◆ **EXCERTO DA PÁGINA**:
================

Andrei Zvyagintsev, realizador de O Regresso, está de volta com Elena, um drama familiar que, além do mais, nos permite reencontrar o melhor do cinema russo — este texto foi publicado no Diário de Notícias (26 Julho), com o título 'Um labirinto de luzes e sombras'.
Quando deparamos com as imagens televisivas de um país distante, que realidade detectamos ou pressentimos para lá das convulsões da geopolítica ou do simplismo dos fait divers? De facto, a questão acaba por ser muito mais próxima do que parece: como entendemos o nosso país através das notícias? Será que vivemos num país formatado entre a tragédia dos fogos e a euforia dos palcos “pimba” do Verão?
Não poucas vezes, esse tipo de informação organiza-se a partir de um leque de lugares-comuns que tanto pode resultar de risonha ignorância como de estratégico cinismo. Daí o valor cultural e simbólico da regular descoberta de cinematografias “alternativas”. É verdade que, nesse aspecto, o mercado português continua marcado por significativas limitações. Ainda assim, continuam a chegar-nos filmes que, precisamente contra a facilidade dos clichés históricos ou narrativos, não desistem de nos confrontar com as singularidades da vida quotidiana.
Elena, de Andrei Zvyagintsev, é um desses filmes: uma crónica sobre uma família russa centrada numa figura matriarcal que, perante a doença terminal do marido, faz cálculos muito frios sobre a herança que vai (ou não vai) receber. Dir-se-ia que a mise en scène de Zvyagintsev é cúmplice da frieza da sua protagonista, de tal modo somos conduzidos através das luzes e sombras de um labirinto moral que não esconde a crueza da sua principal revelação: num contexto de clara crise dos laços tradicionais, o dinheiro emerge como um elemento vital do jogo familiar.
Depois do relativo falhanço da sua segunda longa-metragem, The Banishment, Zvyagintsev retoma, assim, o intimismo perturbante de O Regresso: Elena é um bom exemplo de um cinema russo que devíamos ver mais nos nossos ecrãs.

================

Por favor, reproduza sem alterações a crítica ao filme Elena, acima, começando em "Depois do relativo" e continuando até "nos nossos ecrãs.".

(Excertos de um conjunto de dados)
================

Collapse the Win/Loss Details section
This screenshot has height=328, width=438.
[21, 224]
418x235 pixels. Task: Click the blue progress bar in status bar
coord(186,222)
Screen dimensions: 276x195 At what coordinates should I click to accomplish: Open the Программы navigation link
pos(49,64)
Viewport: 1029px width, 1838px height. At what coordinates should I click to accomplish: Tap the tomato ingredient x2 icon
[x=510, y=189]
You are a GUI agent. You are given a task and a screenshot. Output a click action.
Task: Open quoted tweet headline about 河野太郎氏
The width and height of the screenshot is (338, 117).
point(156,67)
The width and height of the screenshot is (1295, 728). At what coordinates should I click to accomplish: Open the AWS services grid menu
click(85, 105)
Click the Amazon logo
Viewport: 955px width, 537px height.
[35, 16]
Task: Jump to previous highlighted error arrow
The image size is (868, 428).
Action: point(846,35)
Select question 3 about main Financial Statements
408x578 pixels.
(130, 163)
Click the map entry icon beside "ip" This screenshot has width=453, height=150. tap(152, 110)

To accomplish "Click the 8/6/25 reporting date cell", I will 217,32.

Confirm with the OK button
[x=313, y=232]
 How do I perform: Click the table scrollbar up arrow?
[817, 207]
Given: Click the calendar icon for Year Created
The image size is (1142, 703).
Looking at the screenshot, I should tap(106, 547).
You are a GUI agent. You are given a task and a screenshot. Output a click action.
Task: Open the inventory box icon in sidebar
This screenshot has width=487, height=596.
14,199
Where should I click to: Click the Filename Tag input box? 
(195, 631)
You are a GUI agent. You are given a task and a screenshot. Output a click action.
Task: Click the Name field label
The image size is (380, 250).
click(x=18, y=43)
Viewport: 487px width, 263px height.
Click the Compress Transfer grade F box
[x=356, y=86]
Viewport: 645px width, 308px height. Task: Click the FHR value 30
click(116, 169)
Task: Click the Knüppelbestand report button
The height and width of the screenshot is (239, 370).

================

◆ **RESPOSTA À TAREFA**:
Depois do relativo falhanço da sua segunda longa-metragem, The Banishment, Zvyagintsev retoma, assim, o intimismo perturbante de O Regresso: Elena é um bom exemplo de um cinema russo que devíamos ver mais nos nossos ecrãs.